▶ _TASK DETAILS_:
Format the lines of the data below as a JSON list of strings, one string per line and blank lines omitted. Begin at the line that contains "Identify the location of the circular" and stop after the line that contains "coordinates (567, 71).", including both.

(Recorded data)
—————
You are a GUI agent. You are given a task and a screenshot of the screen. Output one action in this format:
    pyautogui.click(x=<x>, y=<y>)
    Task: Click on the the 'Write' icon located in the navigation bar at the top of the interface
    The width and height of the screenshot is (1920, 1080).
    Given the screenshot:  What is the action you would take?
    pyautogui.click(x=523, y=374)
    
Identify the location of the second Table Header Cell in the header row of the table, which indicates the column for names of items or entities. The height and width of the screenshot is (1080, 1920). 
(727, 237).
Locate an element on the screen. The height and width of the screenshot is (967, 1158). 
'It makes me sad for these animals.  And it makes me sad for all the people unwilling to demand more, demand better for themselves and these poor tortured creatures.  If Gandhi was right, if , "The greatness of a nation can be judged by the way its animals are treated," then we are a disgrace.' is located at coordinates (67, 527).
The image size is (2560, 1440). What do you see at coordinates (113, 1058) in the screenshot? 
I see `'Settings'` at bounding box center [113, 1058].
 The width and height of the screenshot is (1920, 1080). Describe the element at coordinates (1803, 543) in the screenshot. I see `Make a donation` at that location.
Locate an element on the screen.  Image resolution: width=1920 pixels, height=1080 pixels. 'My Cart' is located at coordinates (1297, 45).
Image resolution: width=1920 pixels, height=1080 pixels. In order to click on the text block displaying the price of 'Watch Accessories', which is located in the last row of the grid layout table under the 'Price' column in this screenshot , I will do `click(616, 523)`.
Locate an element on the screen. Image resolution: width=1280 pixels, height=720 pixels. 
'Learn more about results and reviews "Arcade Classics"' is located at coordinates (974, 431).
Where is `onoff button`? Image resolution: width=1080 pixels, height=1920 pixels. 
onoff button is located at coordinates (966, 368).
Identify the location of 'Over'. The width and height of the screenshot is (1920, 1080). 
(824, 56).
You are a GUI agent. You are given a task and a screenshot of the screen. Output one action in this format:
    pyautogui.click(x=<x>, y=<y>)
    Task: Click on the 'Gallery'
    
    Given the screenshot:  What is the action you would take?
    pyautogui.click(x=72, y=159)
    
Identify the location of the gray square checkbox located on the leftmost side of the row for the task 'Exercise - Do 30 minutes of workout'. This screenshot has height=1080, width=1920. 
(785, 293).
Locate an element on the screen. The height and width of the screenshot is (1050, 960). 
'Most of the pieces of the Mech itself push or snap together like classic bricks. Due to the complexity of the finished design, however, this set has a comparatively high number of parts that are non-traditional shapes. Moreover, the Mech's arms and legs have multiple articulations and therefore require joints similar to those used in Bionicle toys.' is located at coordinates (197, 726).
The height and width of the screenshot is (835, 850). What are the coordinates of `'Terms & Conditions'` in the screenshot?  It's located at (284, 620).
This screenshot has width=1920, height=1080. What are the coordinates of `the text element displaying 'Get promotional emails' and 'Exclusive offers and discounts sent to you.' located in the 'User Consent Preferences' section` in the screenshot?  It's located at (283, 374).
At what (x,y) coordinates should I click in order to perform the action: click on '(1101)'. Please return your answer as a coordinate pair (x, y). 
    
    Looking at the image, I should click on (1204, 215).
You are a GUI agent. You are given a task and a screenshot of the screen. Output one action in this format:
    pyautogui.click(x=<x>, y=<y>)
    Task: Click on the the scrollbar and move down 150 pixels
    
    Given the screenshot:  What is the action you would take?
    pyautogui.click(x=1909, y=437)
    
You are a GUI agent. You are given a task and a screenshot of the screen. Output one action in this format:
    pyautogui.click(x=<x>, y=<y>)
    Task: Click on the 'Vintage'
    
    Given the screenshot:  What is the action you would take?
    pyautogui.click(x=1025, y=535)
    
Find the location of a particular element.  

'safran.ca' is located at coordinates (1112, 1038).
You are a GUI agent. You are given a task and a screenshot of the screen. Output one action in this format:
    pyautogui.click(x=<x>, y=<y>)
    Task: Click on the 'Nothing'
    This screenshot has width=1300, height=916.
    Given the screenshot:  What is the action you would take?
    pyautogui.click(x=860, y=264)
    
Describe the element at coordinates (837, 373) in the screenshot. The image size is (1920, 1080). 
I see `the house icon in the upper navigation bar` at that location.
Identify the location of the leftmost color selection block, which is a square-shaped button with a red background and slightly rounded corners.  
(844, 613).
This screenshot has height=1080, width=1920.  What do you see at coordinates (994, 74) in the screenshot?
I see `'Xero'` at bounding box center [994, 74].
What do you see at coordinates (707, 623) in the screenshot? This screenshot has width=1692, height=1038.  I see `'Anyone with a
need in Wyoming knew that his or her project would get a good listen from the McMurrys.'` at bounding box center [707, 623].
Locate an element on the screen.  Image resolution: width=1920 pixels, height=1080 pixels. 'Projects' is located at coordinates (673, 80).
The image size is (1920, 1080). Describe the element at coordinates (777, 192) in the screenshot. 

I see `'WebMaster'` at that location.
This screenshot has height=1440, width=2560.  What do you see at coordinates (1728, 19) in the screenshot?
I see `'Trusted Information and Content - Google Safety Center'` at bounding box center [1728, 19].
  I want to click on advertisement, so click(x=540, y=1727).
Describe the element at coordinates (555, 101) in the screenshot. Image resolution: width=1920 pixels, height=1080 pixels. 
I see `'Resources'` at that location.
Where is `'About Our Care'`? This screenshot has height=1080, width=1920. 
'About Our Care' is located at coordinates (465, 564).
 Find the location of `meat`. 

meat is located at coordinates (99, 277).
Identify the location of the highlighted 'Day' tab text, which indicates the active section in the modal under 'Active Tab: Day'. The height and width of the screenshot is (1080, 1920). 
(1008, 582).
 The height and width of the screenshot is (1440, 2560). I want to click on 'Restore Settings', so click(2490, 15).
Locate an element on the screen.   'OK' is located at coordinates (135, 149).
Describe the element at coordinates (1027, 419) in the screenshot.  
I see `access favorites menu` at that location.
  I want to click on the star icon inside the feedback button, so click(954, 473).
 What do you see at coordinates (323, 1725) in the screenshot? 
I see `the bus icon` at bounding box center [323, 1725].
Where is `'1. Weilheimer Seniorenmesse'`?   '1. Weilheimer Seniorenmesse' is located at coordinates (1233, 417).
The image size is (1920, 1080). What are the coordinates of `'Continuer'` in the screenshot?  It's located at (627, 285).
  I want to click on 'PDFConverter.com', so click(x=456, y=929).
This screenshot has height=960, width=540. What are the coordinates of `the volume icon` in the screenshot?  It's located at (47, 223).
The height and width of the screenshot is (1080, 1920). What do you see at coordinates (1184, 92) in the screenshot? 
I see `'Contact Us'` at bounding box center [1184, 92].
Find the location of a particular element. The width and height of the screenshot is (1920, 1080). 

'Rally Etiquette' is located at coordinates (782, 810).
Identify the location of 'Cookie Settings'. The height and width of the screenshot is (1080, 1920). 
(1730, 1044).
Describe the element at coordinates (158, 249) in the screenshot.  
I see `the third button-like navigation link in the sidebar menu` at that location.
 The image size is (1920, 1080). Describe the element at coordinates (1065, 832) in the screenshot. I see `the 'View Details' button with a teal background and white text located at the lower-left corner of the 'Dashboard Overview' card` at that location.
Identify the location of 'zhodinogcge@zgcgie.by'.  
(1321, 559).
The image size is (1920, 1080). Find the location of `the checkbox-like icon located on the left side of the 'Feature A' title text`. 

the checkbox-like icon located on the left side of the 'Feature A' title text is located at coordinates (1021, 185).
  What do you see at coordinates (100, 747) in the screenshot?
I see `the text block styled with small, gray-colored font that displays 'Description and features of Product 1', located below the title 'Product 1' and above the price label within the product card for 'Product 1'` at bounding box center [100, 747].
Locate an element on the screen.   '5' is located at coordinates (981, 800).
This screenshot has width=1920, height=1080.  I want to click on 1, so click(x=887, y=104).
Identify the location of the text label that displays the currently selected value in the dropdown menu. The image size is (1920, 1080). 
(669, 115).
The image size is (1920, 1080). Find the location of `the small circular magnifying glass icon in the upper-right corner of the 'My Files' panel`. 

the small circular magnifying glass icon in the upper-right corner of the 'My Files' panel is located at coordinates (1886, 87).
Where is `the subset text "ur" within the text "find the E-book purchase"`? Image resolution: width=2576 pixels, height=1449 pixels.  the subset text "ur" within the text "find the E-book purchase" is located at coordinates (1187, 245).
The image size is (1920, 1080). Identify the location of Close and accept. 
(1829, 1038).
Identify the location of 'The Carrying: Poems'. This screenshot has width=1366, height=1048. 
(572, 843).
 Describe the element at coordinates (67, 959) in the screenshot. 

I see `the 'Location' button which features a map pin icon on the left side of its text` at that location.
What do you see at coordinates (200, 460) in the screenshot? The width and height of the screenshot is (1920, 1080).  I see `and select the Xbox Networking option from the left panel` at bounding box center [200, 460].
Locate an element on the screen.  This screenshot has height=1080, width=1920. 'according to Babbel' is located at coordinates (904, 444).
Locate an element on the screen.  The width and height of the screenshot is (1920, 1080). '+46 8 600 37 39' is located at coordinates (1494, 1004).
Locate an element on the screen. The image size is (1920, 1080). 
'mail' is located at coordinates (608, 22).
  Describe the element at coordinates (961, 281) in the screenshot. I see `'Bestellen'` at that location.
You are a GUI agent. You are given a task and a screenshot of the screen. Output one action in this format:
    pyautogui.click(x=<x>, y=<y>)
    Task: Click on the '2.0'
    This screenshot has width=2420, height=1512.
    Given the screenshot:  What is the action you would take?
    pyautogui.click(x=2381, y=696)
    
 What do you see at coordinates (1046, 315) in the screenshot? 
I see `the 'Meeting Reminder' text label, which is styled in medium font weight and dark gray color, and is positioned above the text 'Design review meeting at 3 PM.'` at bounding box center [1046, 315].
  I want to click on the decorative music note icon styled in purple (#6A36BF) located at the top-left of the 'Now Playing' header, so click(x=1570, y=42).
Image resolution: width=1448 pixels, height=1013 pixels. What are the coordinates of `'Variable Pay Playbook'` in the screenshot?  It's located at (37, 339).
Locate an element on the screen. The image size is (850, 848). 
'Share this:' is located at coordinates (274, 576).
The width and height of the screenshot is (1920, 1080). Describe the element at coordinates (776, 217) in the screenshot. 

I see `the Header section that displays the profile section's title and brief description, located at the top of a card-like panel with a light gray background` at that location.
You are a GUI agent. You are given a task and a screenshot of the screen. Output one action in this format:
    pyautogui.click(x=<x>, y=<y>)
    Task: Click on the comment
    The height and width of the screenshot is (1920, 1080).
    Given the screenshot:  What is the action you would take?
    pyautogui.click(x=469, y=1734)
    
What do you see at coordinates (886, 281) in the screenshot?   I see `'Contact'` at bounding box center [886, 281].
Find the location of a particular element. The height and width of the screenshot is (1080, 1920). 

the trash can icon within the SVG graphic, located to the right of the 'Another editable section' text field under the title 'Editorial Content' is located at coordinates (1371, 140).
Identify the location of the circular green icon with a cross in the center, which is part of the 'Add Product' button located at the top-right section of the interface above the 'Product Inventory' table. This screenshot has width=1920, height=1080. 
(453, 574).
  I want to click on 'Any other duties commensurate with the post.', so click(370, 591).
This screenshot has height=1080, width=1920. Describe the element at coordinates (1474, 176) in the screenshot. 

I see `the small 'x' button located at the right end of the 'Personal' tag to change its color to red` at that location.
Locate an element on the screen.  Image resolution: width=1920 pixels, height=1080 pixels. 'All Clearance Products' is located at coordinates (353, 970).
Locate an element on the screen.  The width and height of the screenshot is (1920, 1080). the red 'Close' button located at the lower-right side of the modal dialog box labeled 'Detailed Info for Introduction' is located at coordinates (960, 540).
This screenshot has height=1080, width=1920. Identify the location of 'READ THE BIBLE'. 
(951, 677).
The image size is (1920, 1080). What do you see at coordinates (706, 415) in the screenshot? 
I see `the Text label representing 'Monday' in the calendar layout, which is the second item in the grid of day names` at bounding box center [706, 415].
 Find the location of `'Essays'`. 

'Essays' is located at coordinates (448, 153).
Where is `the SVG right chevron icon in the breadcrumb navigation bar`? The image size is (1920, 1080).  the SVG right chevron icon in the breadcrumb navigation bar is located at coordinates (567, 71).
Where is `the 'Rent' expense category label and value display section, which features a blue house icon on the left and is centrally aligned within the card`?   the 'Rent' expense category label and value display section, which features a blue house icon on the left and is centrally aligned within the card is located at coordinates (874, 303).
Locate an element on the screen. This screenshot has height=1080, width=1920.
—————
▶ _COMPLETE OUTPUT_:
[
  "Identify the location of the circular green icon with a cross in the center, which is part of the 'Add Product' button located at the top-right section of the interface above the 'Product Inventory' table. This screenshot has width=1920, height=1080. ",
  "(453, 574).",
  "  I want to click on 'Any other duties commensurate with the post.', so click(370, 591).",
  "This screenshot has height=1080, width=1920. Describe the element at coordinates (1474, 176) in the screenshot. ",
  "I see `the small 'x' button located at the right end of the 'Personal' tag to change its color to red` at that location.",
  "Locate an element on the screen.  Image resolution: width=1920 pixels, height=1080 pixels. 'All Clearance Products' is located at coordinates (353, 970).",
  "Locate an element on the screen.  The width and height of the screenshot is (1920, 1080). the red 'Close' button located at the lower-right side of the modal dialog box labeled 'Detailed Info for Introduction' is located at coordinates (960, 540).",
  "This screenshot has height=1080, width=1920. Identify the location of 'READ THE BIBLE'. ",
  "(951, 677).",
  "The image size is (1920, 1080). What do you see at coordinates (706, 415) in the screenshot? ",
  "I see `the Text label representing 'Monday' in the calendar layout, which is the second item in the grid of day names` at bounding box center [706, 415].",
  " Find the location of `'Essays'`. ",
  "'Essays' is located at coordinates (448, 153).",
  "Where is `the SVG right chevron icon in the breadcrumb navigation bar`? The image size is (1920, 1080).  the SVG right chevron icon in the breadcrumb navigation bar is located at coordinates (567, 71)."
]